Earlier that day, while I was doing the utensils back at their place, they had walked in and started insulting me.
Flash Back
"Pathetic", Ray hissed. "You are just a useless good for nothing beggar" Bryon supplied.
'Did you wipe off the countertops thoroughly?' Bryson asked, moving closer to where I stood by the sink.
I could only nod, not trusting my voice at that moment.
'Use your fucking words maid. ' The word maid was dragged, spitting it out with disgust
'Yes. '
'Good.' Ray answered, watching as his brother strode towards the refrigerator, an evil smirk etching it's way on his handsome yet evil face.
He then retrieved mango juice in a glass and a bottle of cooking oil from one of the kitchen oak cabinets. I watched as he poured some oil in the mango juice. I didn't know what he was up to until he poured the entire mixture on the kitchen countertop, letting it drip slowly on the ceramic tiled floor.

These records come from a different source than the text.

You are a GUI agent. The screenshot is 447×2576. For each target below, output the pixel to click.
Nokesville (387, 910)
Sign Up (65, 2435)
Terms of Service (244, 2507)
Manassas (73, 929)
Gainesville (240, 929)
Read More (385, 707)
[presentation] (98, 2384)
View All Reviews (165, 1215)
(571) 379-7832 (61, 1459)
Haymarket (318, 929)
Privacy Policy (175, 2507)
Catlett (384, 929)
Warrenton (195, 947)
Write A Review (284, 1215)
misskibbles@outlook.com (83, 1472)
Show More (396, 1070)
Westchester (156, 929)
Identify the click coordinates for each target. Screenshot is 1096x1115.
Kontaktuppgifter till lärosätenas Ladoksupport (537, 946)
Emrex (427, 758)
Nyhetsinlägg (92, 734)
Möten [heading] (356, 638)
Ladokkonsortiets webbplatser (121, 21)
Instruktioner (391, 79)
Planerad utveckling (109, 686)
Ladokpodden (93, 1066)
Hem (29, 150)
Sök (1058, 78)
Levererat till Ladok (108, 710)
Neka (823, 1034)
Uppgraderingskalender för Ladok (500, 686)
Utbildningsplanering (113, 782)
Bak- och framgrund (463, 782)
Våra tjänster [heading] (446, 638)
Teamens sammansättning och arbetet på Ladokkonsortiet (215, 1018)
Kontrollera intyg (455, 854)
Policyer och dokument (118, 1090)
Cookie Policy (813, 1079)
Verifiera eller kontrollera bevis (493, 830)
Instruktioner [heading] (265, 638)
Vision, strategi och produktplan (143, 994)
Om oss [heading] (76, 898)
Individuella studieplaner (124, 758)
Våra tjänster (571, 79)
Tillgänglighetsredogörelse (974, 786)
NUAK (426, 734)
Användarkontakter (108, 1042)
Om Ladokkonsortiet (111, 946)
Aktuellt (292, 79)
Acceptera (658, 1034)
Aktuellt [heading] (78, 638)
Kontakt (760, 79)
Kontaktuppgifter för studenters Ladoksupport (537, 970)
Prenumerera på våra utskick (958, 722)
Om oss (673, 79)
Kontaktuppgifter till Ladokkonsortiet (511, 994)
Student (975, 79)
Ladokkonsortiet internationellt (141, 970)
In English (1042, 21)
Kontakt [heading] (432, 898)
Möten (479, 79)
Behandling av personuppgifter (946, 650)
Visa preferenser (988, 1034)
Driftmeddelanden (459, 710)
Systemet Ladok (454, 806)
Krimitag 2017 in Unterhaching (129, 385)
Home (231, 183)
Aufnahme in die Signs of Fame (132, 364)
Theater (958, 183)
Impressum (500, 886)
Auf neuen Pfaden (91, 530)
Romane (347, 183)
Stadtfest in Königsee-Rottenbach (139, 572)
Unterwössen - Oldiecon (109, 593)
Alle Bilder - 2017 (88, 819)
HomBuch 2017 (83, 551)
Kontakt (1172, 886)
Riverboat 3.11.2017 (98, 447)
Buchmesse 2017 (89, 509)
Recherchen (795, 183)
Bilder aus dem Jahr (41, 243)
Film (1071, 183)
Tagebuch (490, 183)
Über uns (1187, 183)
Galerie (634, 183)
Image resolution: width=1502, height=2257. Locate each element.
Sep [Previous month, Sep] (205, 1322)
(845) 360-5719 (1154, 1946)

His eyes then met mine, the evil smirk still evident.
'Have fun cleaning that. ' and with that he turned and left, his brother following him but not before he called me a beggar again.
I stood there silently, biting my tongue enough to stop myself from speaking. I didn't want to cause more problems. My mum had always said to me that in such situations silence was the best.
You would think that after many insults and name calling that I would get used to them. But no, it always affected me.
The word beggar had hurt me. I never asked for anything, I didn't beg, I worked for everything I owned, I was proud of myself because at 18 I was able to feed and cloth myself, even save a small amount. So when Bryson called me a beggar, it really got to me.
The word affected me than the act of him pouring the mixture just to have me clean again.
End of Flashback
So here I was, still thinking about it, wishing that I'd been born in a wealthy family. I wished that my mum had left an insurance for me, then I would be in college, with enough money to sustain me.
Had my mum been alive, then I wouldn't be forced to housekeep. Meaning I wouldn't have to deal with the egoistic brothers.
I really couldn't join college, they were little to no scholarships around and my house keeping job couldn't pay for fees and school supplies.
As much as the boys enjoyed drawing tears from me, I was jealous of them. Envious of the life their parents had given them, in need of the love they shared as a family. Something that had been ripped from me, leaving me completely and utterly alone in this world.
Would things have been different if my father was in the picture? Did he know that my mum was already dead wherever he was? Did he even know that I was all alone and miserable? Would he give a damn about me if he knew of my situation?
I couldn't answer any of those questions. One because I had never seen my dad and two because my never talked about him. She wouldn't even let me ask her questions about him. She hated him and I respected that. After all, she did raise me on her own.
Bottom line is, the small amount of money I was saving would someday be enough to start me off on college. I didn't care how long that would be. one day I would stand up to Bry and Ray, one day my life would be better. I thought to myself, and with that I closed my eyes and prayed to God to protect me
Tomorrow would be better, it was my day off. Oh how I loved Sundays.
The day I didn't have to deal with those assholes, oh thank the heavens.